Evaluation Sessions

Learn how to group evaluations into sessions for context and audit.

Overview

Evaluation sessions group related evaluations into a single logical workflow. Instead of treating each evaluation as an isolated event, sessions let the policy engine see the full history of what has happened so far -- which tools were called, what data was accessed, how many actions have occurred -- and make decisions based on that context.

When to Use Sessions

Sessions are useful whenever you have multi-step workflows where individual actions should be evaluated in context:

AI agent conversationsEach tool call or message in a conversation is a separate evaluation, but the policy engine needs to know what the agent has already done.

Document processing pipelinesA pipeline that reads, transforms, and exports data can be tracked as a single session.

Batch operationsGroup related API calls (e.g., bulk email sends) to enforce aggregate limits.

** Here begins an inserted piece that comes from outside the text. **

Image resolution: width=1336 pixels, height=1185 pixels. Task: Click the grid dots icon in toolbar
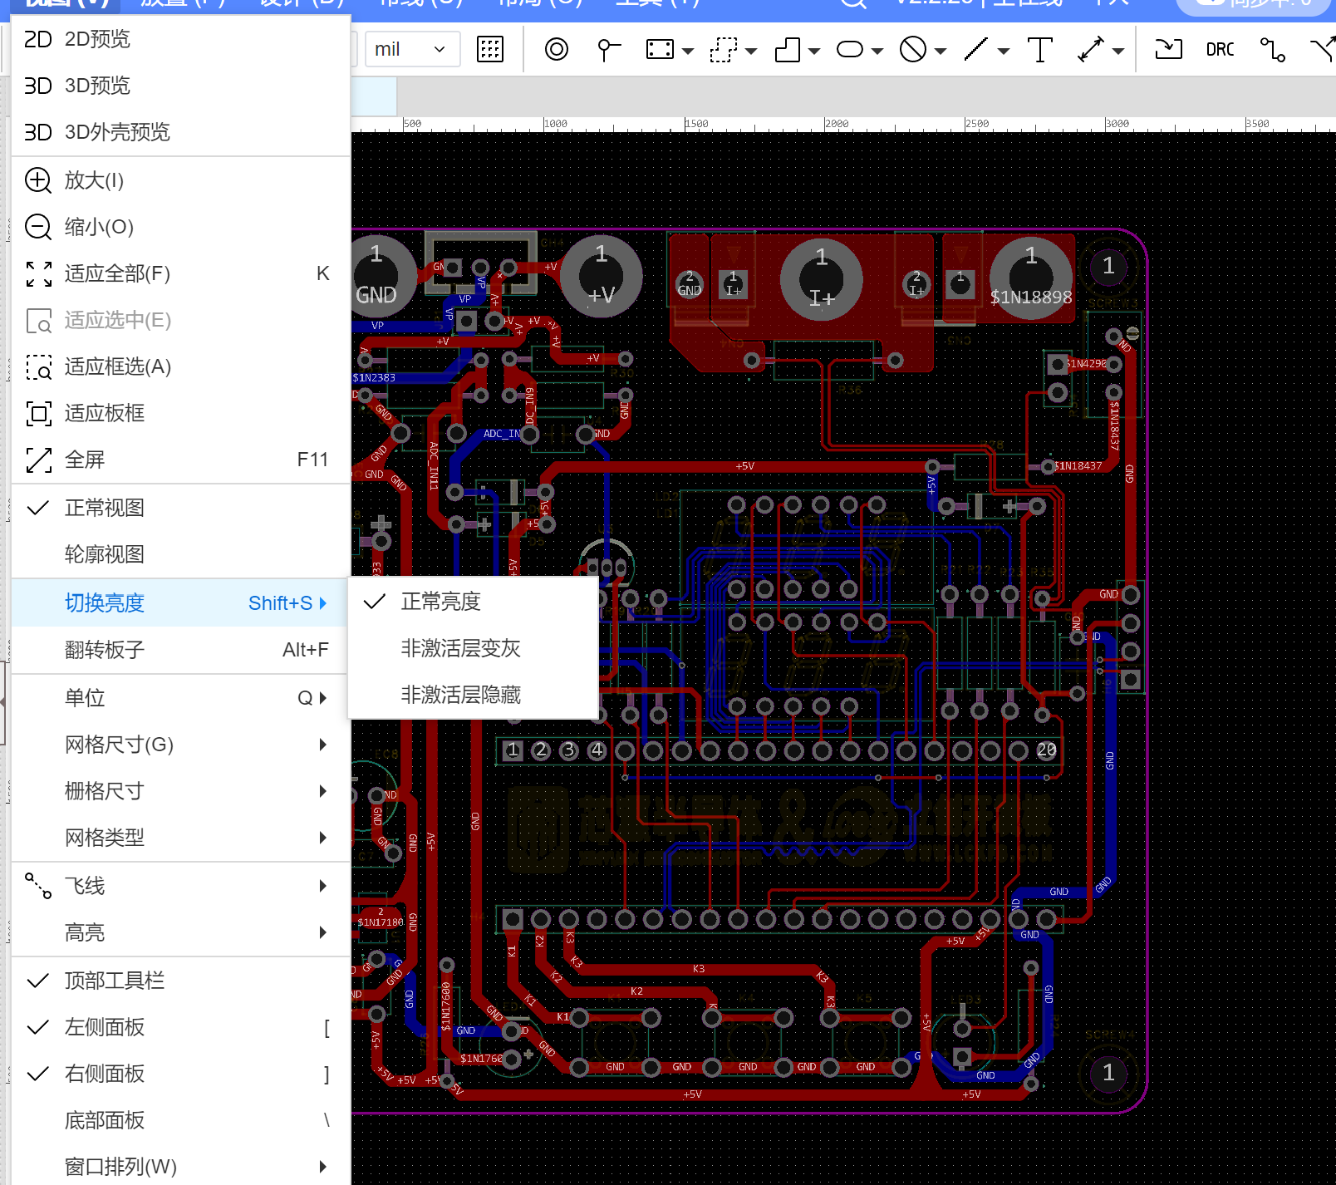(490, 49)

Multi-turn chatTrack what topics have been discussed and what data has been shared across turns.

For simple, one-off evaluations (a single API request that does not relate to other requests), sessions are optional. If you are using an agent integration, sessions are auto-created for you -- you do not need to manage them manually unless you want to control the lifecycle.

Agent integrations automatically create a session if no sessionId is provided in the evaluation request. The auto-created session ID is returned in the response.

Session Lifecycle

Sessions follow a simple state machine:

ACTIVE  ──>  COMPLETED   (ended normally)
   |
   ├──────>  EXPIRED     (past expiresAt timestamp)
   |
   └──────>  TERMINATED  (ended early due to violation or manual stop)

ACTIVEThe session is open and accepting new evaluations. As evaluations run within the session, Aguardic tracks actions, data tags, tools used, and action counts automatically.

COMPLETEDThe session ended normally. No further evaluations can be added.

EXPIREDThe session's expiresAt timestamp has passed. No further evaluations can be added.

TERMINATEDThe session was ended early, typically due to a critical policy violation or manual stop.

Using the SDK

The simplest way to use sessions is with the official SDK. Create a session, pass the sessionId to each evaluation, and end the session when the workflow is complete.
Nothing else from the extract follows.